Sunday, April 27, 2008

Kookaburra at the wedding

April 5th

A kookaburra wedding crasher.

Could a bride look lovelier?

Could a groom look more comely?

I like to think every bride and groom does but then again I am a rank sentimentalist with a streak of the hopeless romantic. The venue was the "Melbourne Club" (no qualification required) at which Lat's father is one of roughly 1,000 invitation only members. The sumptuous marble, tile and mahogany (even in the head) was made second rate only by the 113 year old English Live Oak whose branches stretched in regal manner above the courtyard and below the shadows the sky scrapers in this exclusive downtown setting. Lord knows the cost of a square foot; however, I have a hunch that this venerable Victorian building is in absolutely no danger of ever being bought. It was an intimate setting below the oak. A few lines of chairs faced the old trunk for family as the rest of the friends stood closely by. I could not have been happier to say yes to Lat’s and Elka’s wedding only six days before.

I love a wedding. I think love and the optimism of a wedding are well worth celebrating and thus I am only slightly ashamed that even in my most callused moments I get teary. When/ if I ever get married I reckon I’ll leak like a first semester cordon bleu student cutting onions.

The ceremony was non-denominational with a "celebrant" instead of a priest. She was kind faced and wore her hair in such a way that reminded me of a Victorian schoolmistress minus the implied emotional abuse. The readings made by several friends were worth sharing. I have transcribed them below.

In order to complete the setting of a perfect Australian wedding a professional kookaburra was hired to sit at the wrought iron bench next to the wedding party, interrupting only at the most opportune moments. The cerimony was short and sweet and the chairs were moved making way for the reception to commence immediately amoung the columns and oak tree.

Peter Latreille in his deep booming voice (that judging by Lat’s similar deep booming voice is genetic) told Elks father, in a voice heard round the coutyard "we did it" and there was a gerneral shaking of hands and clapping of backs. In the resplendant dining room with its two story ceiling the meal was served. Christopher Watkins "Watty" was master of ceremonies and with the professorial voice of a Phd in history, conducted the evning of speaches and toasts. Lat's and Elka danced into the room, absolutly radiant, a most becoming center of attention. The food was excellent, complementing the oppulence of the dinning room. I enjoyed a cigar and some man time in the coutyard befor heading back in to enjoy some of Peter's home made muscat from the seemingly inexaustable Latreille cellar. The band began to play "Proud Mary" and it seemed an appropriate note to start my dancing for the evening. Lats and Elka had left the building, and it was clear our lease on the Melbourne Club was running out and it was time to find a late night venue. This was the Champagne room a block away. They were checking Ids at the door, they just ask us if we were from the Melbourne Club and let us in. Oh, what a night.

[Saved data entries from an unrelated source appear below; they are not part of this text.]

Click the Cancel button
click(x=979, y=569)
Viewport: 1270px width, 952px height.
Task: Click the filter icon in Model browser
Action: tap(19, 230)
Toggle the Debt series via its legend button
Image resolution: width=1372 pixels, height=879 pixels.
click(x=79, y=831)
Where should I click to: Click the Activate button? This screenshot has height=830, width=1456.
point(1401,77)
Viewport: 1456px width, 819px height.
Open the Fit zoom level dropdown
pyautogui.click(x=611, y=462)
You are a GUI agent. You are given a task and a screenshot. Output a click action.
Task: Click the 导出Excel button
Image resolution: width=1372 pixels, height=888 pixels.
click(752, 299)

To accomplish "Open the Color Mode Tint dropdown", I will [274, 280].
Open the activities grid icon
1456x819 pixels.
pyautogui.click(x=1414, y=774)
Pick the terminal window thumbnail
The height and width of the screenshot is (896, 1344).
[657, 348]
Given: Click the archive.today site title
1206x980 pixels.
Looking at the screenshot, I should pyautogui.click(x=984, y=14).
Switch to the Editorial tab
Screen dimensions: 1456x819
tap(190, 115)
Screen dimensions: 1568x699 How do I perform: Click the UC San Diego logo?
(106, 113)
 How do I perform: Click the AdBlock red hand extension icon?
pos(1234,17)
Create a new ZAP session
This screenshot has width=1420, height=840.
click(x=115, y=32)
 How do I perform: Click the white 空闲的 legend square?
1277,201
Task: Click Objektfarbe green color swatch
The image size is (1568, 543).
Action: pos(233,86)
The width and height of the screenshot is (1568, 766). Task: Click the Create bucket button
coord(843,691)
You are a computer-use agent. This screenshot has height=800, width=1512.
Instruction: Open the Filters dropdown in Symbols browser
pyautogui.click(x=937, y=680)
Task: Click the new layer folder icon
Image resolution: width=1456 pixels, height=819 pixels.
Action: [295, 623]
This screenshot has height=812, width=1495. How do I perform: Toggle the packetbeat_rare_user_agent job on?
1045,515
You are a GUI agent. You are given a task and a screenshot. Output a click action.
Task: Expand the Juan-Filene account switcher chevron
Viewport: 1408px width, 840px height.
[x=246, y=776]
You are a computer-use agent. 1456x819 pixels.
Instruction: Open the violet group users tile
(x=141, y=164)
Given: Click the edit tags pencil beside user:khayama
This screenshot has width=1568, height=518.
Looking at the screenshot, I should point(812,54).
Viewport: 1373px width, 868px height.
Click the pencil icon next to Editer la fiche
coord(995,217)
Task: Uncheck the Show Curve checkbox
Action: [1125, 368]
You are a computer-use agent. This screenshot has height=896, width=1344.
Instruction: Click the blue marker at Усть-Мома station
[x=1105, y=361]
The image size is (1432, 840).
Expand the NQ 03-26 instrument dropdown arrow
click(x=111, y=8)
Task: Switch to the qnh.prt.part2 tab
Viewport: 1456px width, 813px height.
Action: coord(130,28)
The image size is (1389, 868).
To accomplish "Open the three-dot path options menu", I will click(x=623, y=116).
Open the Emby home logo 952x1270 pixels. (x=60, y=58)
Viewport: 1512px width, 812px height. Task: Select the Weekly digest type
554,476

Some readings from the wedding:

By Michael Leunig

A woman needs a man like a fish needs a bicycle
A man needs a sushi when a woman is an icicle
A man needs a car to zip across town
To order a tuna and gobble it down.
The tuna needs cars to be partially banned
And bicycles reintroduced to the land;
To pedal for miles in the rain for a sushi;
Better to stay at home with noodles for dinner;
The man and the tuna would both be a winner
The world needs to get it self out of a pickle
A woman needs a man like a fish needs bicycle.

This is pretty unothodox for a reading but one has to understand that Elka is clearly an independent woman, althought they do share the same profession (architects). Lat’s is also a cycle phile and is the owner of eight or nine bikes, much to Elka's increasing chagrin, but I think she still loves him.

How to Get There
By Michael Leunig

Go to the end of the path until you get to the gate.
Go through the gate and head straight out
Towards the horizon
Keep going towards the horizon
Sit down and have a rest every now and again
But keep on going.
Just keep with it.
Keep on going as far as you can
That's how you get there.

I don't really feel like I have to explain why I like this.